Sound like a story for the tabloids?

Not according to Jonathan Kirsch, author of "Moses: A Life." His new book delves into the darker side of Moses' story, which, he said, "most rabbis and teachers skip over."

Released last month, the book is coincidentally just in time for the Dec. 18 opening of Dreamworks' animated film "Prince of Egypt."

If Moses is on the cusp of breaking into the spotlight of American pop culture, Kirsch is happy to be part of the scene.

"If there is a little Moses mania, I won't object," the Los Angeles author said recently while promoting his book in the Bay Area.

Though Kirsch has not previewed the movie, he "suspects we are getting a bland, child-safe Moses. I would remind the readers of my book that Moses was not bland and not child-safe; he was a very intense and scary figure. There's nothing bland about him."

Kirsch, a Los Angeles Times book reviewer, looks into the complex nooks and crannies of the Bible to explore the history and psychology of Moses.

Some of the details he finds may shock the mild-mannered Jew: One of Moses' first significant acts is the cold-blooded murder of an Egyptian. Just before Moses demands that Pharoah release the Jews, God tries to kill Moses. And in several instances, Moses proves to be what Kirsch calls an adept sorcerer who wins people's hearts through wondrous spectacles, not with the law and reason.

But that's not all. Moses, who we know had a speech impediment, also used a veil for the last 40 years of his life to cover what Kirsch asserts is a disfigured face.
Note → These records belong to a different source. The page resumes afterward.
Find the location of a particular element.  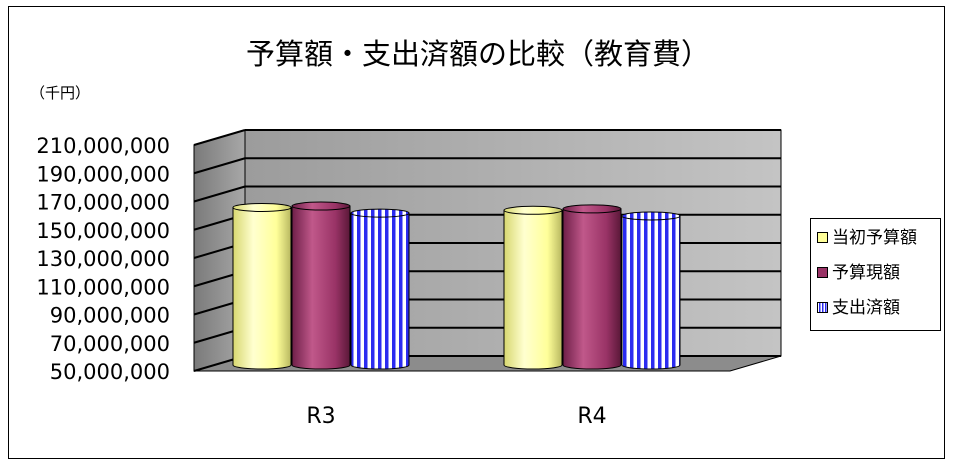

y-unit-label: （千円） is located at coordinates (60, 93).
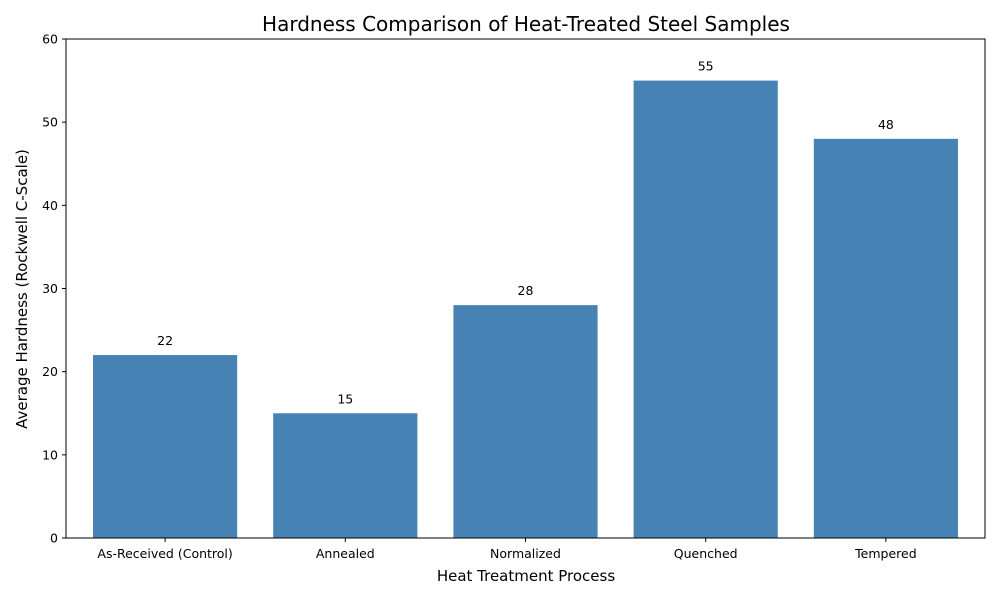 This screenshot has width=1000, height=600. I want to click on y-tick-label-2: 20, so click(50, 372).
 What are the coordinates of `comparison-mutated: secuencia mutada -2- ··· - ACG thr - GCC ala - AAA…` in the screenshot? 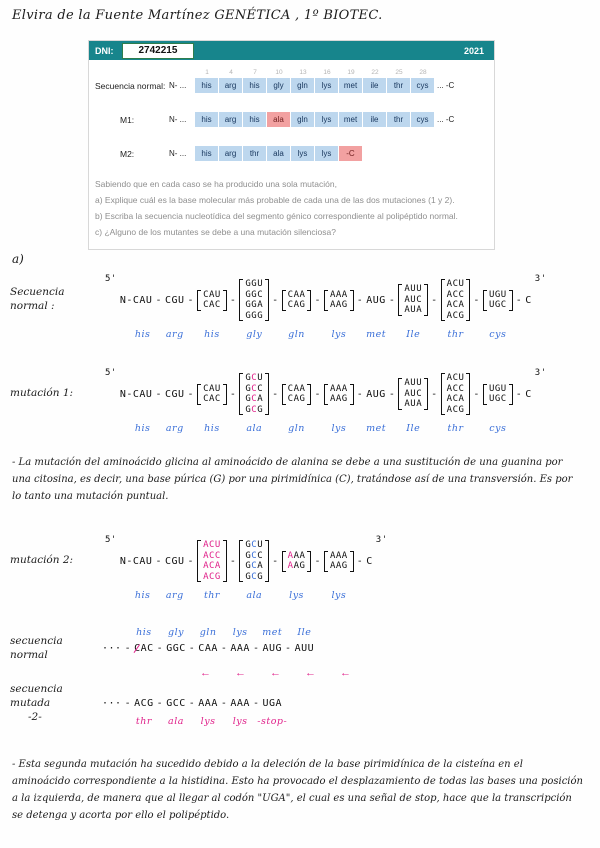 It's located at (305, 705).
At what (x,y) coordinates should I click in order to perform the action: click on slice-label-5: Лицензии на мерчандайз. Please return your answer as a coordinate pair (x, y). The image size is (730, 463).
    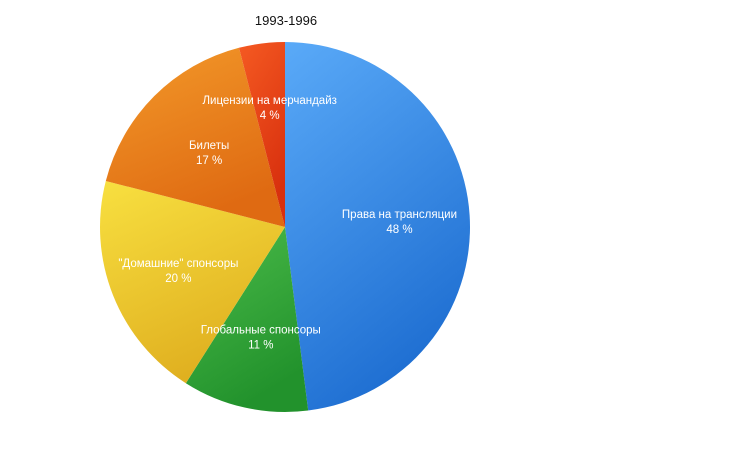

Finally, the book notes that it is hotly debated among biblical scholars whether Moses existed at all.

So, is any of this true? That depends on which Moses people want to find in the Bible, Kirsch answers.

"All I'm asking is for people to look at the Bible with open eyes and see what is really there. There is room in the Bible for divergent views," he said.
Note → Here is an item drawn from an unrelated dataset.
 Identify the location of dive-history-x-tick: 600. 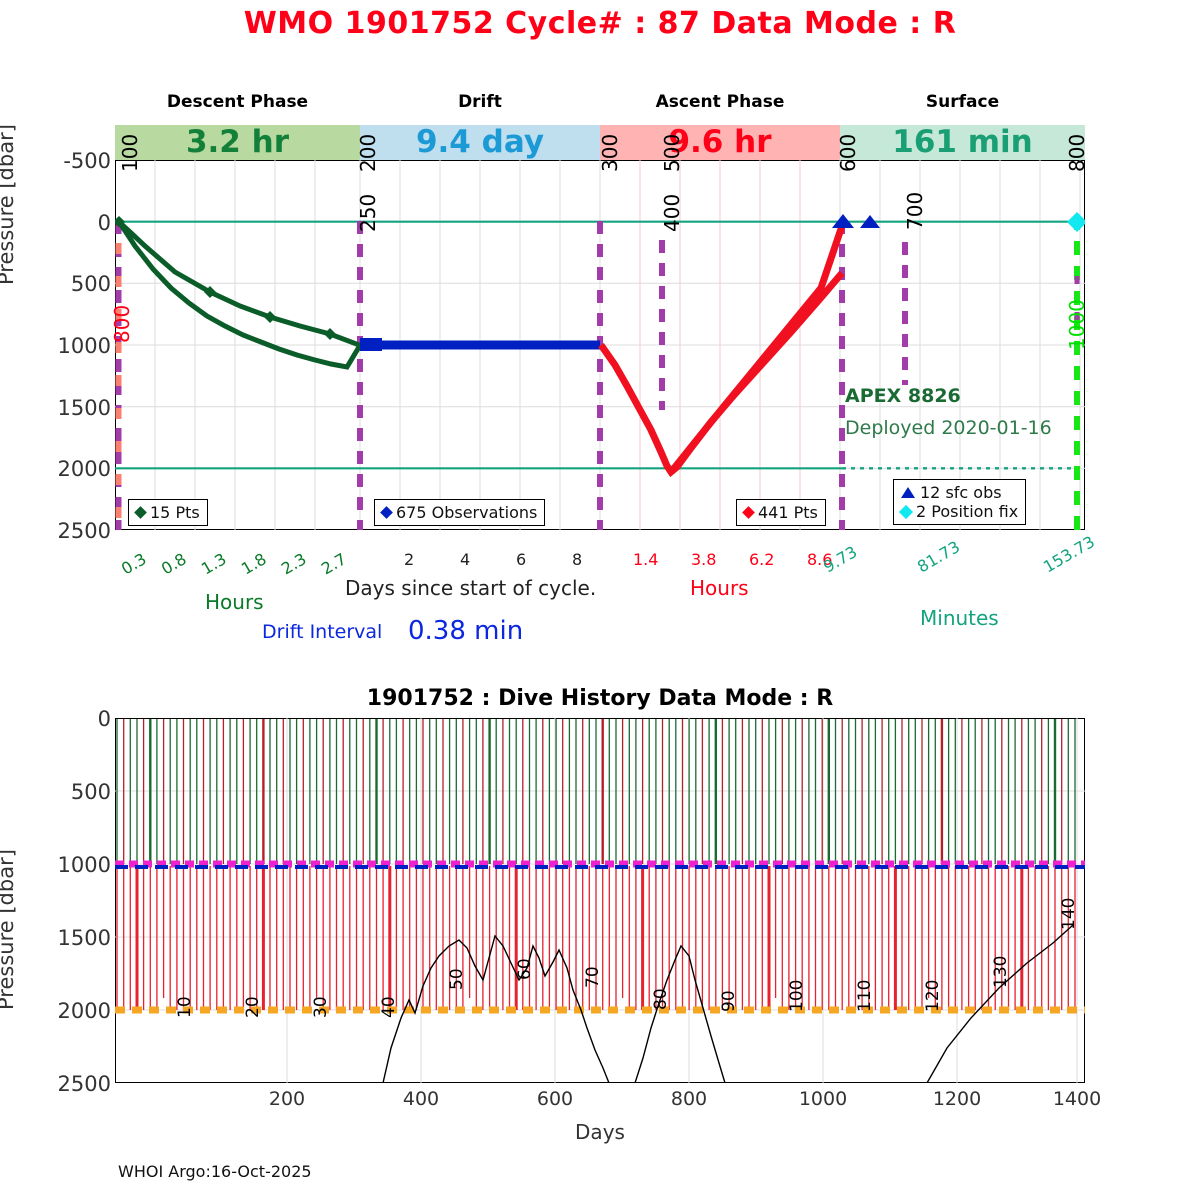
(555, 1099).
His last book, "The Harlot by the Side of the Road," expressed a similar message. That work focused on little-known — and lurid — stories from the Bible.

In his research, Kirsch has found that there are conflicting values within the Bible. Those values can contradict what we today consider to be a moral standard, he said.

Within the world of the Bible, it's not atypical to find that Moses sometimes is "timid and meek and in other places ruthless and bloodthirsty," Kirsch said.

Likewise, Moses at times calls for "wars of genocide against anyone not an Israelite" and elsewhere presents laws which "define the essence of civilization and social justice."

So how does one ultimately interpret this Jewish leader? It's up to the reader to decide, Kirsch said.

Yet, he adds, there is one definite lesson to be learned. That comes in Moses' farewell speech to the Israelites before he dies.

Moses states: "I have set before thee life and death, the blessing and the curse; therefore choose life, that thou mayest live, thou and thy seed."

Kirsch argues that Moses wants to be remembered as a prodding and pushing prophet who commanded the Jews to do something meaningful in their new land.

"Moses presents us with choices, then says to us, `You must choose,'" he said. "It is a value-neutral statement — you can choose one way or the other. That's the moral dilemma of free choice. That's the cutting edge of Jewish values."

But Moses' speech ends up bitterly ironic, since he is locked out of Israel by God. The apparent reason: Some years before, Moses struck a rock rather than speaking to it, thus — Kirsch said — denying credit to God for the miraculous appearance of water. In Kirsch's eyes, the punishment doesn't fit the crime.

"This is an appalling cruelty on God's part," he said. "It's such a minor and meaningless infraction, yet brings such a terrible punishment. It leaves us wondering what you have to do to please God if what Moses did was not enough."

Rabbis throughout the ages, Kirsch said, have argued about the meaning of Moses' exclusion from Israel. Moses, it turns out, is barely mentioned at all following his death in Deuteronomy, and his name is completely excluded from the Passover Haggadah, which tells the story of the Jews leaving Egypt.

For Kirsch, it means that the Moses of ancient times "was not a comic book superhero. He has a human aspect, and that makes him more interesting than is usually presented in pop culture."